Kami menunggu selama hampir sejam.

“Dia sudah siuman!” seorang perawat menghampiri kami.

Seorang lelaki berpakaian putih panjang meraba tangan wanita itu. Memastikan denyut nadinya. Aku melihat name tagnya. Di situ tertulis “Fauzan”.

“Dokter muslim!’ batinku.

“Nak!” wanita tua itu menatap Nita.

“Sini, Nak!” ujarnya sekali lagi.

Nita mendekat. Senyum khasnya terpancar bagai cahaya. Kegembiraan merambah ke mana-mana. Dokter Fauzan dan dua suster di situ ikut tersenyum. Aku pikir Nita lebih hebat menjadi tenaga perawat. Dia bisa tersenyum kapan dia mau. Dalam keadaan bahaya sekalipun.

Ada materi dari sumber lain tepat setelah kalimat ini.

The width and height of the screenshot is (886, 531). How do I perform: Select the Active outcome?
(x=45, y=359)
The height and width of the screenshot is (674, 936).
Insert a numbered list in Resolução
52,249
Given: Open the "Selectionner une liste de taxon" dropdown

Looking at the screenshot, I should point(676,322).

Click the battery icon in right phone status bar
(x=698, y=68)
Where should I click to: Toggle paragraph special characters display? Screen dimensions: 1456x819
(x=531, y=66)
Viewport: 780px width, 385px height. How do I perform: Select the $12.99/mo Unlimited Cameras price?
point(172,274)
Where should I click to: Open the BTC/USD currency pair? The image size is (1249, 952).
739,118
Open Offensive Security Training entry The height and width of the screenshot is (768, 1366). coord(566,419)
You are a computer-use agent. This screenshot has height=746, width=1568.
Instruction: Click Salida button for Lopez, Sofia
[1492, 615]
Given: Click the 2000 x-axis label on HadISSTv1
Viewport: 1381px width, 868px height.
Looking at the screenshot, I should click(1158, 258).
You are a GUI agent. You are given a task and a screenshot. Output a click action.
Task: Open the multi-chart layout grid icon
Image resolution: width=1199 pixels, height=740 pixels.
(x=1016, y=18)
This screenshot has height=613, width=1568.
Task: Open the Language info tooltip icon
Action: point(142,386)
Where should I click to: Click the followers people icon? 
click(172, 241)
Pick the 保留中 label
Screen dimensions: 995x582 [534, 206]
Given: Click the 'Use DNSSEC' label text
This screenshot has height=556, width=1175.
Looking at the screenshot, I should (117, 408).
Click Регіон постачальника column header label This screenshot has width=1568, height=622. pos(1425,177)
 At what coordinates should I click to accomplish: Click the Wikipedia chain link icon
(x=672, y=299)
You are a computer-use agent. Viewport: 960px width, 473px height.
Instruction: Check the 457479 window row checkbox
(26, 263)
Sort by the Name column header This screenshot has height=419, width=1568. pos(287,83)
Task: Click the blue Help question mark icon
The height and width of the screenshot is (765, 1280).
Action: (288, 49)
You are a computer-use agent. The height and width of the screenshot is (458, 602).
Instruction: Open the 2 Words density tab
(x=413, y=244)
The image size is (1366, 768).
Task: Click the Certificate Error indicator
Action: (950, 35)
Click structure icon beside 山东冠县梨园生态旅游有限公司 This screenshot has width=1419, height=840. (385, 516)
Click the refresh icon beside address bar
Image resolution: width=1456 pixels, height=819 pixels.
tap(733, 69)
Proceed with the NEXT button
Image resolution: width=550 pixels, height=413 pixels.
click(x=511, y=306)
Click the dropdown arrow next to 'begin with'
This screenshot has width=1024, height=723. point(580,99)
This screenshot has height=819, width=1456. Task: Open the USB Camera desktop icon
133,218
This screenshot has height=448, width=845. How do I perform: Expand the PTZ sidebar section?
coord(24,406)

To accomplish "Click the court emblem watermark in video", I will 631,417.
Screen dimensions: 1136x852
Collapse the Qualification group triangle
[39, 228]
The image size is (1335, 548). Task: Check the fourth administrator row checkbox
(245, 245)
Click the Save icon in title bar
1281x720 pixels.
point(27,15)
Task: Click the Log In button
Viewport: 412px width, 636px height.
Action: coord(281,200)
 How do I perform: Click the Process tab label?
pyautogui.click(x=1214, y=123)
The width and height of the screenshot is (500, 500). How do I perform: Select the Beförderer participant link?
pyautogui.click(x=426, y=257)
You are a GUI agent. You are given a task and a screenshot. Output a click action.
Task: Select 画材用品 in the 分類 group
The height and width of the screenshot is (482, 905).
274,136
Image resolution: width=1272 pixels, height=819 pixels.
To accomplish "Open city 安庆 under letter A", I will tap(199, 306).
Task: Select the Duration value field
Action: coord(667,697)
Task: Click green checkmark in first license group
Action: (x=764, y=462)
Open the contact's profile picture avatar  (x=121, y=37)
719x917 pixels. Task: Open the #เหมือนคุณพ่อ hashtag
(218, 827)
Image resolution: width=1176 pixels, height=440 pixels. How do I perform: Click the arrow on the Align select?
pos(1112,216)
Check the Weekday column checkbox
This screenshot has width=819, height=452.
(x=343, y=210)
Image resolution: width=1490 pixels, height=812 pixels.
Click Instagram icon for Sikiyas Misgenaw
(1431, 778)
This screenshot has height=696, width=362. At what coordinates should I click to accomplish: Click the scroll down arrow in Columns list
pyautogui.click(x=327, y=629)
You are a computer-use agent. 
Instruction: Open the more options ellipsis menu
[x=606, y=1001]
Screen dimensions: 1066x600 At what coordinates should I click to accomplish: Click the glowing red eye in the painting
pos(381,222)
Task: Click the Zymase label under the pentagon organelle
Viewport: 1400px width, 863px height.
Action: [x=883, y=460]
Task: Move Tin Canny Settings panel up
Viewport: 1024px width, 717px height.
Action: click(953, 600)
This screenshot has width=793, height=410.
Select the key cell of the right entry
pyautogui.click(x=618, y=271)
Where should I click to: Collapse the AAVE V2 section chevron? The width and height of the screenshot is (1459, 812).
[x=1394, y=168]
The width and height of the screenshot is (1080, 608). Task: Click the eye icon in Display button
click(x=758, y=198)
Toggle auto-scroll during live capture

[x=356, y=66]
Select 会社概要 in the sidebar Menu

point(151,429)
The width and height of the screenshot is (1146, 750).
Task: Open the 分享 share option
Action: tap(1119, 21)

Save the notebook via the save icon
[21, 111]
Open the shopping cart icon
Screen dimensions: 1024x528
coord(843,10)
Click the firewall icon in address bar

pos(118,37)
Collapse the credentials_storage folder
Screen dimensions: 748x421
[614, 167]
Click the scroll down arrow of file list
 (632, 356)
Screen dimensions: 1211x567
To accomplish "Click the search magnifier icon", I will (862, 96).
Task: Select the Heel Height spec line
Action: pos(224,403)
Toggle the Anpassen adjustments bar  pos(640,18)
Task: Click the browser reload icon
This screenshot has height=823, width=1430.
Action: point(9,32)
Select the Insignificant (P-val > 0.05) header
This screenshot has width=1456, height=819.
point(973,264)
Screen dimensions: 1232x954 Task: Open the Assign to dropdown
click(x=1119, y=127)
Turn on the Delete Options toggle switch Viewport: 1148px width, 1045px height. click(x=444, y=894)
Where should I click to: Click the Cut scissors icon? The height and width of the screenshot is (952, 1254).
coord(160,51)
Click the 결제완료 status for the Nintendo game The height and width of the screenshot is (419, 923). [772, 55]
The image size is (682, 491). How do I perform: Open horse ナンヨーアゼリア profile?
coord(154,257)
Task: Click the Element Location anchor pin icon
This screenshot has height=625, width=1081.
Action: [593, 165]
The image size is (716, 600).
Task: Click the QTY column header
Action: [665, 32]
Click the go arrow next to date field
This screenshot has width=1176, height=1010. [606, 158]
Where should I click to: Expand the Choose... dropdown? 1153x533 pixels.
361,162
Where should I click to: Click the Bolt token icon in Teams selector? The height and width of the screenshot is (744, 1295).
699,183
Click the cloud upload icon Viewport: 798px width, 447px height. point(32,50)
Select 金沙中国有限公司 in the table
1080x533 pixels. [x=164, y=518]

“Aku sering melihatmu. Aku tahu ciri khasmu,” kata wanita itu setelah Nita mendekat.

Ia memegang kedua tangan Nita. Mendekapkan ke dadanya

“Baju yang kau pakai ini. Kamu tahu, apa arti simbol-simbol ini?” tanyanya kepada adikku.

“Apapun yang kita lakukan harus ditopang oleh alasan yang kuat!” jelas Nita.

“Itu kata Descartes!” aku membantu Nita.

“Kamu orang Aljazair khan? Matamu, warna kulitmu dan rambutmu semuanya berasal dari sana. Nak, ada yang lebih kokoh dari karang yang menjulang.”

“Apa itu, Bu?” tanya Nita.

“Prinsip!”

“Gagasan logis manapun pasti akan tamat suatu hari. Tetapi prinsip kita senantiasa langgeng. Sepercik cahaya api itu menandakan bahwa tanpa kekuatannya, karang tidak akan terlihat indah. Kamu pasti paham!”

Prinsip? Hm, kata primordial itu tidak akan masuk ke otak Nita yang populis. Nita gadis modern, bukan gadis yang kolot. Di otak Nita hanya ada adaptasi atau teori kontijensi. Nita seorang gadis cantik yang selalu bisa menyesuaikan diri dengan lingkungan. Jika zamannya kaos ketat, ia akan memakai kaos ketat. Jika musim jeans, ia akan memakai jeans. Tapi anehnya, Nita tidak pernah memakai lipstik.

Perlahan mata wanita tengah baya itu tertutup. Hembusan nafasnya berubah. Ada sebuah kekuatan yang menarik udara ke luar dari tubuhnya. Dia meninggal.

Esok harinya kulihat Nita berubah. Ia mengenakan woman moslem dress (hijab) tanpa assesoris. Nita tampak lebih feminim.

“Semua t-shirt ini untuk Kak Fuad!” katanya sambil melemparkan tas besar berisi baju kaos minimnya.

“Untuk saya?” aku protes.

“Tolong bawa ke Panti Asuhan!” perintahnya tegas.

Matahari musim panas menembus ke jendela-jendela kaca. Mengusir tetesan embun pagi. Mengalir bersama alunan langkah Nita menelusuri lorong-lorong sempit menuju sekolah. Nita sedang berjuang membentuk karakternya.